これは認知症というより長年の習慣だろう。母は毎日欠かさず三食を用意し、父に給仕していた。かれこれ60年にわたって続けてきた習慣で、父にとって食事とは「食べる」というより母の給仕を受けること。母の前に「座る」ことなのだ。

この習慣こそ認知症の原因ではないだろうか。家事を一切せず、外でお金を稼ぐだけで、あとはすべて母任せ。いわゆる家父長制が認知症を招いている。父はアルツハイマー型というより家父長制型認知症といえるのではないだろうか。

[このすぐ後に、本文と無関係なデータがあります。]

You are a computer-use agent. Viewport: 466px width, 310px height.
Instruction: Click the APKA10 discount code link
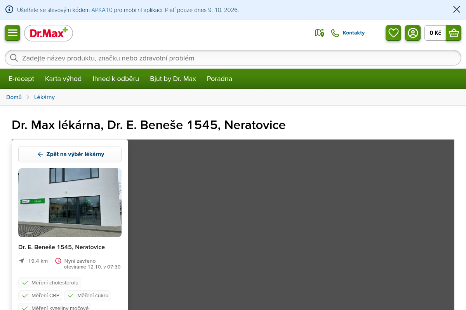pos(102,10)
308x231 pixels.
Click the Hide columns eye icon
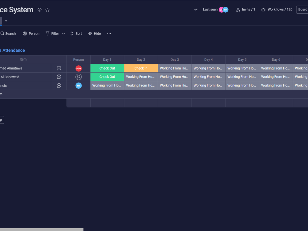[90, 33]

認知症の診断基準のひとつであるDSM-5によれば、認知症とは「認知機能の低下」「認知行為の障害」(『認知症疾患診療ガイドライン 2017』日本神経学会監修 医学書院 2017年 以下同)であり、具体的には「毎日の活動において、認知欠損が自立を阻害する」こと。

高橋秀実『おやじはニーチェ』(新潮社)
髙橋秀実『おやじはニーチェ』(新潮社)

つまり認知欠損によって自立した生活が営めないということである。その認知欠損とは「せん妄の状況でのみ起こるものではない」「他の精神疾患によってうまく説明されない」とのこと。せん妄やうつ病、統合失調症などの精神疾患では説明できない認知欠損ということなのだが、家父長制なら説明がつくのではないだろうか。

日本の診断基準でも認知症の本質とは、「いままでの暮らしができなくなること」(長谷川和夫、猪熊律子著『ボクはやっと認知症のことがわかった』KADOKAWA 2019年 以下同)とされている。「それまで当たり前にできていたことがうまく行なえなくなる」という「暮らしの障害」「生活障害」を認知症と呼ぶそうで、そのまま当てはめると父の認知症は母の死によって発症した。家事を一切してこなかったからこのような事態を招いたわけで、その根本原因は明らかに家父長制なのである。